Revolutions occurred in peasant societies (Russia, China, Cuba), not the advanced industrial democracies Marx predicted. These societies lacked the institutions — democratic traditions, civil society, rule of law — that might have moderated power concentration.

The Vanguard Party Problem

A party that claims special authority to speak for the working class is not accountable to the working class. Lenin's institutional innovation enabled Stalin's totalitarianism.

Strengths & Weaknesses

Theoretical Strengths

  • Profound analysis of capitalism's structural contradictions
  • Goal of eliminating exploitation and class inequality
  • Rapid industrialization (USSR, China)
  • Universal healthcare and education in communist states
  • High female labor force participation historically
  • Theory of international solidarity

Practical Weaknesses

  • Economic calculation problem: chronic inefficiency and shortages
  • Political repression; one-party states
  • Historical record of mass atrocities
  • Suppression of dissent and civil liberties
  • No mechanism to correct leadership errors
  • Environmental degradation (Soviet industrialization)
  • Collapse or abandonment of command economies

Key Thinkers

Karl Marx (1818–1883) & Friedrich Engels (1820–1895)

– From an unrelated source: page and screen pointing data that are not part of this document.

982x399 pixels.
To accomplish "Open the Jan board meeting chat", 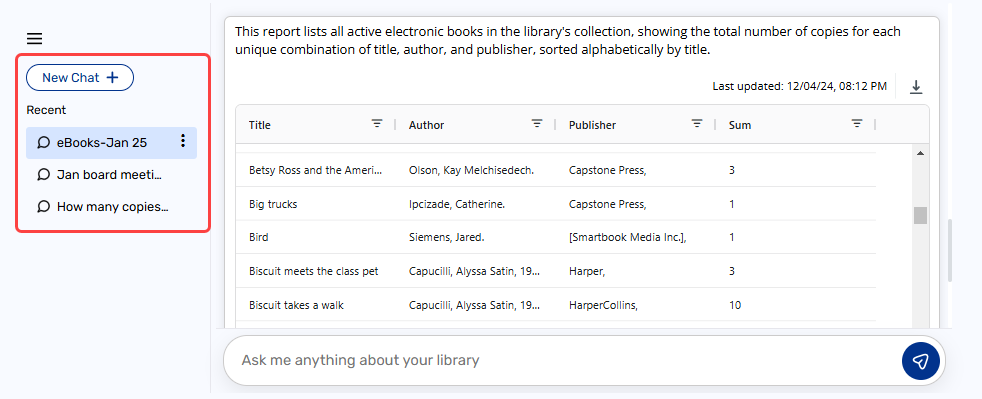I will tap(111, 175).
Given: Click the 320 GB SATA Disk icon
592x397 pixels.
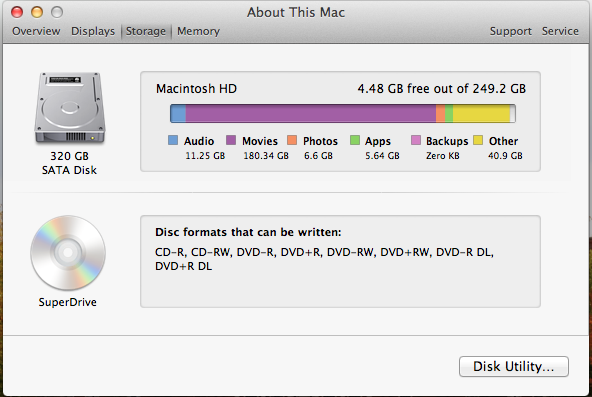Looking at the screenshot, I should tap(70, 108).
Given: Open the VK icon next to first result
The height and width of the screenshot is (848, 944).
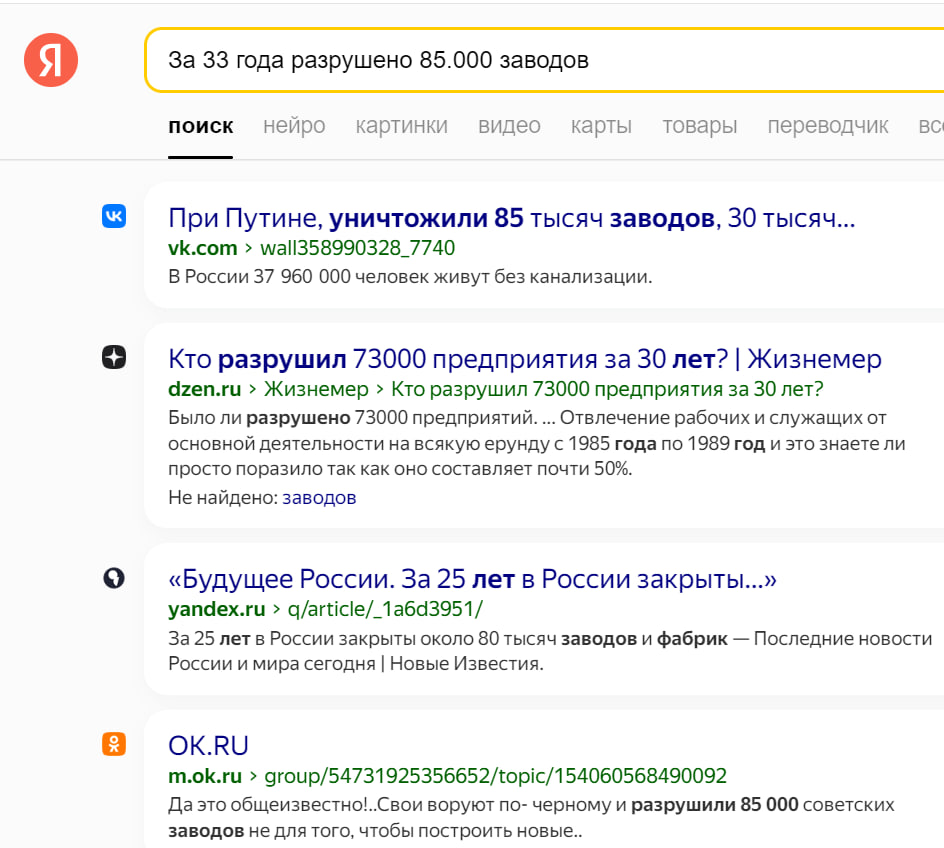Looking at the screenshot, I should [x=114, y=213].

The Communist Manifesto (1848), Das Kapital (1867). Historical materialism, surplus value, class struggle. The intellectual foundation of communism.

Vladimir Lenin (1870–1924)

Led the Bolshevik Revolution (1917). Vanguard party theory, imperialism analysis, democratic centralism. Transformed Marxism into a revolutionary program.

Leon Trotsky (1879–1940)

Permanent revolution theory; internationalism. Led Red Army. Opposed Stalinism. Assassinated in Mexico on Stalin's orders.

Antonio Gramsci (1891–1937)

Cultural hegemony: ruling classes maintain power through cultural dominance, not just force. Wrote his major works in Mussolini's prisons. Deeply influential in Western leftist thought.